[Opening Text section]
Vulnerability Development mailing list archives

Re: Re New Binary Bruteforcing Method Discovered


From: "John" <johns () tampabay rr com>
Date: Wed, 27 Mar 2002 20:42:20 -0500

I think it's worth mentioning that the tool I linked to was not mentioned or
tested in this paper. I mentioned this tool because it has quite a few
command line options and it actually tries to execute arbitrary commands.

----- Original Message -----
From: "Jeff Schaller" <schaller () freeshell org>
To: "John" <johns () tampabay rr com>
Cc: "Michal Zalewski" <lcamtuf () coredump cx>; <mixter () 2xs co il>;
<vuln-dev () securityfocus com>
Sent: March 27, 2002 8:21 PM
Subject: Re: Re New Binary Bruteforcing Method Discovered


On Wed, 27 Mar 2002, John wrote:

A while back there was a tool that was released that would brute force
binaries and attempt to exploit the bug. It attempted to exploit simple
stack overflows, but it was a nice tool at the time.

http://archives.neohapsis.com/archives/vuln-dev/2000-q3/0710.html

<two cents>
I wrote a paper for SANS last summer which surveyed the available
auditing tools (source code scanners, black box testers, and known
exploits). Against the simple target program I chose (Hobbit's
"webs"), the black-box testers failed miserably, for reasons that
I go into in the paper (basically, that they aren't
protocol-aware). Brute-force black-box scanners catch the
low-hanging fruit, bug-wise.
[Closing Text section]
[Opening Information provided section]
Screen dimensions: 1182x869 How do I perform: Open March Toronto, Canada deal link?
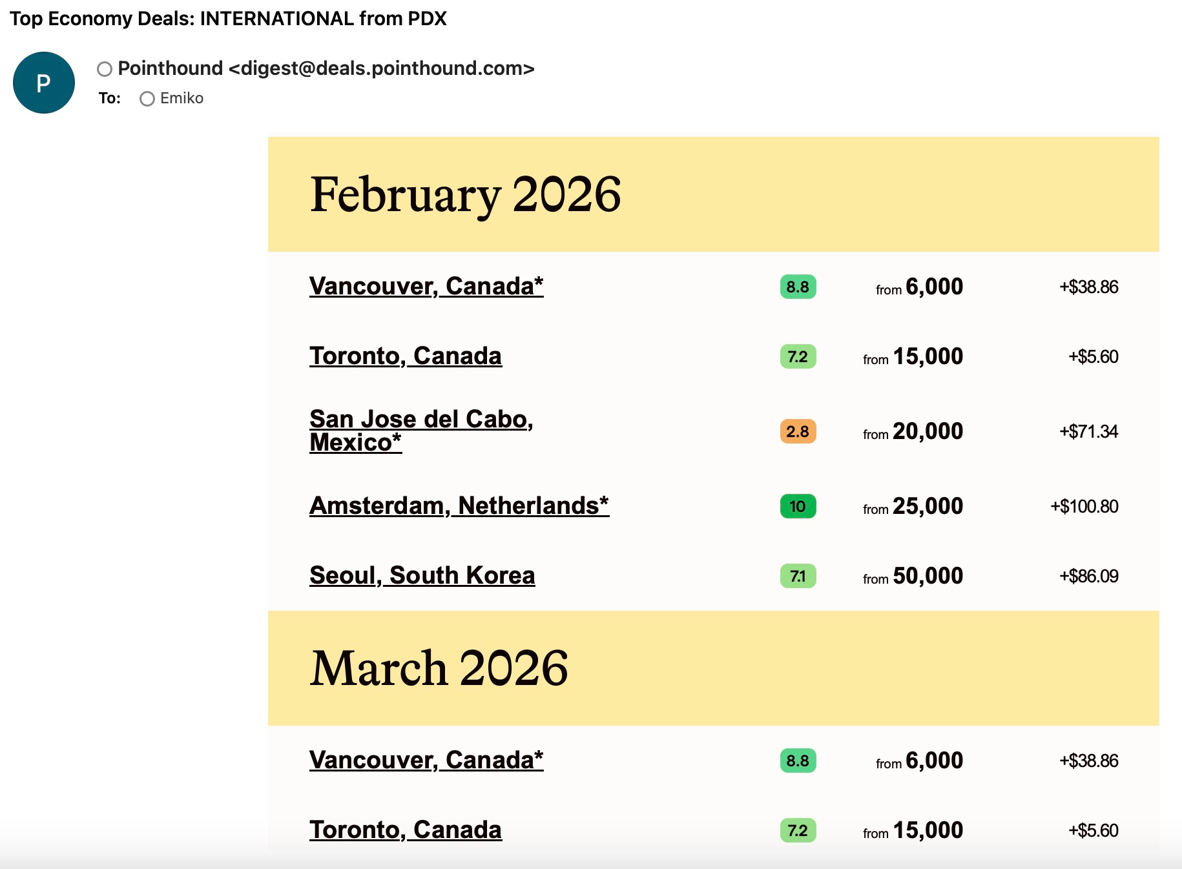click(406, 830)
[Closing Information provided section]
[Opening Information provided section]
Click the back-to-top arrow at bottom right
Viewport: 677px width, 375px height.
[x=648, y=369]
[Closing Information provided section]
▸ **Task set**
1. List each distinct email address that appears in the mailing list message, written as it appears there.
2. Reproduce the part of the mailing list message starting with "Vulnerability Development mailing" and going on through "execute arbitrary commands.".
The data is not needed for the tasks that concern the mailing list message.

▸ **Results for the exercise**
1.
johns () tampabay rr com
schaller () freeshell org
lcamtuf () coredump cx
mixter () 2xs co il
vuln-dev () securityfocus com

2.
Vulnerability Development mailing list archives

Re: Re New Binary Bruteforcing Method Discovered


From: "John" <johns () tampabay rr com>
Date: Wed, 27 Mar 2002 20:42:20 -0500

I think it's worth mentioning that the tool I linked to was not mentioned or
tested in this paper. I mentioned this tool because it has quite a few
command line options and it actually tries to execute arbitrary commands.